国公私大をグループ運営 文科省、地域ごと新法人検討

 文部科学省が、少子化で学生の減少が予想される中、各地の国公私立大の連携を進めるため、地域ごとに新法人を設立しグループ運営を可能とする新制度の導入を検討していることが二十五日、政府関係者への取材で分かった。各大学の持ち味を生かしながら、重複を整理するなど、グループでの経営効率化を促し、各大学の役割分担を明確にさせるのが狙い。

 大学などの将来構想を議論する中教審の有識者会議で近く提案。来年以降に関係法令の整備を目指す。

 関係者によると、新制度では、近隣地域や強みのある研究分野などを単位に、各大学が加盟する一般社団法人の設立を文科相が認定。新法人には各学長や副学長らが理事として参加し、学部統廃合や、入試・事務の一体化など、グループ内の協議事項を決定する。

 十八歳人口の減少や若者の地方離れで、特に地方私大で定員割れの深刻化などが懸念されている。
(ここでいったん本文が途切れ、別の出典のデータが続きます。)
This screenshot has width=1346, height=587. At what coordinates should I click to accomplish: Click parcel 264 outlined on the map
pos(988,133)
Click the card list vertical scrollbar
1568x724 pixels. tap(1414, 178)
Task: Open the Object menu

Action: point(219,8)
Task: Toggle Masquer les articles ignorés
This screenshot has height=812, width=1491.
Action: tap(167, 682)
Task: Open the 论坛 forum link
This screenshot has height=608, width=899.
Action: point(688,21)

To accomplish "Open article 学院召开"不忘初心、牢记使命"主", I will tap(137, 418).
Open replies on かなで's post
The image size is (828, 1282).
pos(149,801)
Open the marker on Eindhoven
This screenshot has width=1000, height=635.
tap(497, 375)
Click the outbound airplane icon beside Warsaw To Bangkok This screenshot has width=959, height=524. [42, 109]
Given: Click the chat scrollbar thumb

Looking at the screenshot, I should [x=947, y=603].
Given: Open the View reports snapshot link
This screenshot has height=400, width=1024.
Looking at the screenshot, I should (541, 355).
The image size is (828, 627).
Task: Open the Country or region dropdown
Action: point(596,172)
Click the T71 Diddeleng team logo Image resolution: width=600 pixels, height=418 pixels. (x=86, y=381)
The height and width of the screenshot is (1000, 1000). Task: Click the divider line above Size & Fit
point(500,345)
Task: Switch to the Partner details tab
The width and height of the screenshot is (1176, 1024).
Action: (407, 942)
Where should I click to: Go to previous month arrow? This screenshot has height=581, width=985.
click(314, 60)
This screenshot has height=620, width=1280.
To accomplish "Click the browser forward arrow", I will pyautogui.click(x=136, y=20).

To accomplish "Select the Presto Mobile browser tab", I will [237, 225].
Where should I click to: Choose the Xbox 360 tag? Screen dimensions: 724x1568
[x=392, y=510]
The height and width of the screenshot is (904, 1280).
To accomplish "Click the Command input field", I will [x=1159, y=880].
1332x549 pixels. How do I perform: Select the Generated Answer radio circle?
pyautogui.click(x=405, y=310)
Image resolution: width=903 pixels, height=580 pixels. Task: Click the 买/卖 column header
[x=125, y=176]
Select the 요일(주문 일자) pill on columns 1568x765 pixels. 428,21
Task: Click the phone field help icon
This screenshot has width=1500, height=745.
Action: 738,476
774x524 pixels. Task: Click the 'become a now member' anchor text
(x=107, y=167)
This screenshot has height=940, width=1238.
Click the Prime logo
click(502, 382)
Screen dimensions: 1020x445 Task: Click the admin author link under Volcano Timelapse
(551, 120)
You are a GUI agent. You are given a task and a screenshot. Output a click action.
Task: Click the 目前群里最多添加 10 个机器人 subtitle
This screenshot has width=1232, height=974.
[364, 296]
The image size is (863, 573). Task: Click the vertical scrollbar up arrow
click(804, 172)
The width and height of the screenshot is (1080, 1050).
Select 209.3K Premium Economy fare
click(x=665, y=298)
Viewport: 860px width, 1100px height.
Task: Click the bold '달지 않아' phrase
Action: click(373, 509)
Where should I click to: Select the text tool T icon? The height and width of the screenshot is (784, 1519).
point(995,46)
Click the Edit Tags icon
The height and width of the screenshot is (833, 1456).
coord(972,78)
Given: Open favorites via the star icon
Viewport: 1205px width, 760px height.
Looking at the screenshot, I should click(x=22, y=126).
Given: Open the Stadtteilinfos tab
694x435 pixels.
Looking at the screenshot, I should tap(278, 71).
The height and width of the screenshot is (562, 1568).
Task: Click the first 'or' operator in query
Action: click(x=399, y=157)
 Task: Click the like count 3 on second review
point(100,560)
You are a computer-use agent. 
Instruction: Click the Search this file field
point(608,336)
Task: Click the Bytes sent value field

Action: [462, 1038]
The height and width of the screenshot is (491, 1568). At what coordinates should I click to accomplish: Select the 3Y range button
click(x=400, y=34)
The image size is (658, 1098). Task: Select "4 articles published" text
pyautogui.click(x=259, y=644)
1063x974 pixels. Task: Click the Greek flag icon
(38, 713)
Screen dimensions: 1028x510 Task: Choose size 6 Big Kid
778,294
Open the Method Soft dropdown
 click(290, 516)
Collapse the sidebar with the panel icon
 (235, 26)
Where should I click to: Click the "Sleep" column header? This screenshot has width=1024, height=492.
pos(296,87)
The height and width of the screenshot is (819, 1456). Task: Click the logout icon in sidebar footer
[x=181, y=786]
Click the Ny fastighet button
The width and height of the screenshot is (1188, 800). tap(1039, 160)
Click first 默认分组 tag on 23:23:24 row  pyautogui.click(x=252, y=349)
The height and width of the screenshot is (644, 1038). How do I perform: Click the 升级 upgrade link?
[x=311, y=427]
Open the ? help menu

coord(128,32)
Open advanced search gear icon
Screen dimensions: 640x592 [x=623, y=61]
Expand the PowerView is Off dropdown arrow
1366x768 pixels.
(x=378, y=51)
今後、経営破綻に陥った大学が出た場合、同じグループの他大学が学生や教職員の受け皿となることも想定している。

 一方、新法人への参加は強制とはせず、各大学の運営や、教育活動は現行通り、国立大学法人や地方自治体、学校法人が担う。

 松野博一文科相(当時)は昨年三月、十八歳人口の減少を見据え、大学を含む高等教育機関の在り方を見直す必要があるとして、国公私立の枠を超えた連携、統合を議論するよう中教審に諮問。文科省は既に国立大間のグループ化の検討を進めており、名古屋大と岐阜大が運営法人の統合に向けた協議入りを決めるなど、具体的な動きも出ている。